GEOMETRICALLY REGULARIZED AUTOENCODERS FOR NON-EUCLIDEAN DATA

Abstract

Regularization is almost de rigueur when designing autoencoders that are sparse and robust to noise. Given the recent surge of interest in machine learning problems involving non-Euclidean data, in this paper we address the regularization of autoencoders on curved spaces. We show that by ignoring the underlying geometry of the data and applying standard vector space regularization techniques, autoencoder performance can be severely degraded, or worse, training can fail to converge. Assuming that both the data space and latent space can be modeled as Riemannian manifolds, we show how to construct regularization terms in a coordinate-invariant way, and develop geometric generalizations of the denoising autoencoder and reconstruction contractive autoencoder such that the essential properties that enable the estimation of the derivative of the log-probability density are preserved. Drawing upon various non-Euclidean data sets, we show that our geometric autoencoder regularization techniques can have important performance advantages over vector-spaced methods while avoiding other breakdowns that can result from failing to account for the underlying geometry.

1. INTRODUCTION

Regularization is almost de rigueur when designing autoencoders that are sparse and robust to noise.
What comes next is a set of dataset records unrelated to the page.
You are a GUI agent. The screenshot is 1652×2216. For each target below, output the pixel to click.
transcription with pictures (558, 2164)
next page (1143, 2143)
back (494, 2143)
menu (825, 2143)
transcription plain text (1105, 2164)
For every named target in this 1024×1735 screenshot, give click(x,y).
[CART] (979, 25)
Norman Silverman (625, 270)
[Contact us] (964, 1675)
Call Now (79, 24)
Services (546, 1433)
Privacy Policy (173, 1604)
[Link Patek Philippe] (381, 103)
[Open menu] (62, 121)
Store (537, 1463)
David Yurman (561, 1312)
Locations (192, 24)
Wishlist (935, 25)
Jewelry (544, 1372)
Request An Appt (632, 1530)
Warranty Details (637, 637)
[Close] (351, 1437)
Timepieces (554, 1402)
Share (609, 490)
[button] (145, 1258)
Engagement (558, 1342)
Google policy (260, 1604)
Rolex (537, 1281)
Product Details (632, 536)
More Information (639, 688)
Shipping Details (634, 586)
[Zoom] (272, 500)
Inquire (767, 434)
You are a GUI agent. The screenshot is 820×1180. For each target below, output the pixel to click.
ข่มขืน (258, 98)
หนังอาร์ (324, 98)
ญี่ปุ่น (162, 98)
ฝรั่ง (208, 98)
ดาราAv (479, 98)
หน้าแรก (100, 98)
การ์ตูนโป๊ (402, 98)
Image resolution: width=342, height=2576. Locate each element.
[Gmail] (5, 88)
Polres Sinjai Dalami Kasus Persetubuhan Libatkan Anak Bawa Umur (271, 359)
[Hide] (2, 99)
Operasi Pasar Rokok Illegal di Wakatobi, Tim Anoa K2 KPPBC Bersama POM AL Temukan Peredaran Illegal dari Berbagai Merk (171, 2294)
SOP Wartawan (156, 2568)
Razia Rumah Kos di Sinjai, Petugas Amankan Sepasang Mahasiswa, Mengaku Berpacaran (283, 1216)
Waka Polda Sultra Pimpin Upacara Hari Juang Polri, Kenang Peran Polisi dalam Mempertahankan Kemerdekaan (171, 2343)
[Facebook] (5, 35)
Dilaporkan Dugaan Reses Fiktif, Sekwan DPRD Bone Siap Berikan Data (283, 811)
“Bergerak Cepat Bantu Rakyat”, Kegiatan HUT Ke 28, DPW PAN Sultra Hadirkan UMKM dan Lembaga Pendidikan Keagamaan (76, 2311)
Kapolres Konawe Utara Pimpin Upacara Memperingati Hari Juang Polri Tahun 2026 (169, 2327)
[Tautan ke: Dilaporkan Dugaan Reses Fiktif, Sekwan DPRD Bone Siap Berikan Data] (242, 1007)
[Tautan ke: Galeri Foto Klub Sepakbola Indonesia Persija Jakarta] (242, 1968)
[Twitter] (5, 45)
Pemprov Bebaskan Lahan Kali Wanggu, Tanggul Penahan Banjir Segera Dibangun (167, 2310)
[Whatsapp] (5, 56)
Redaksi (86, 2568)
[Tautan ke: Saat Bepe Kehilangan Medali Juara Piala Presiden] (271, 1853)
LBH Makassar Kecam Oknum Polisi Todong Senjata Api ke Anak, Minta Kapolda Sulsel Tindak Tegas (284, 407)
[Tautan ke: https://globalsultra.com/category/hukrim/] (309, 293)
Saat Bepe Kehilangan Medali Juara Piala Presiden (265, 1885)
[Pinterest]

With appropriate regularization, autoencoders enable representations useful for downstream applications (Bengio et al., 2013) , generate plausible data samples (Kingma & Welling, 2013; Rezende et al., 2014) , or even obtain information on the data-generating probability density (Vincent et al., 2010; Rifai et al., 2011b) . Existing work on autoencoder regularization has mostly been confined to vector spaces, i.e., the data are assumed to be drawn from a vector space. On the other hand, a significant and growing number of problems in machine learning involve data that is non-Euclidean (in some past cases the fact that the data was non-Euclidean was not recognized or ignored). Bronstein et al. ( 2017) reviews several deep neural network architectures and modeling principles to explicitly deal with data defined on non-Euclidean domains, e.g., data collected from sensor networks, social networks in computational social sciences, or two-dimensional meshes embedded in the three-dimensional space. Other works have also addressed manifold-valued data including human mass and shape data (Kendall, 1984; Freifeld & Black, 2012 ), directional data (Mardia, 2014 ), point cloud data (Lee et al., 2022 ), and MRI imaging data (Fletcher & Joshi, 2007; Banerjee et al., 2015) , with several deep neural networks proposed to handle such data in a coordinate-invariant way (Huang & Van Gool, 2017; Chakraborty et al., 2020) . The fundamental idea behind these works is that the geometrical structure of the curved space from which the non-Euclidean data are drawn needs to be accounted for properly, so that the output of any deep learning network applied to such input data should not depend on the particular choice of coordinates used to parametrize the data. Ignoring the underlying geometry of the data and simply applying standard vector space techniques can severely degrade performance, or worse, cause training to fail. Autoencoder training and its regularization are no exception.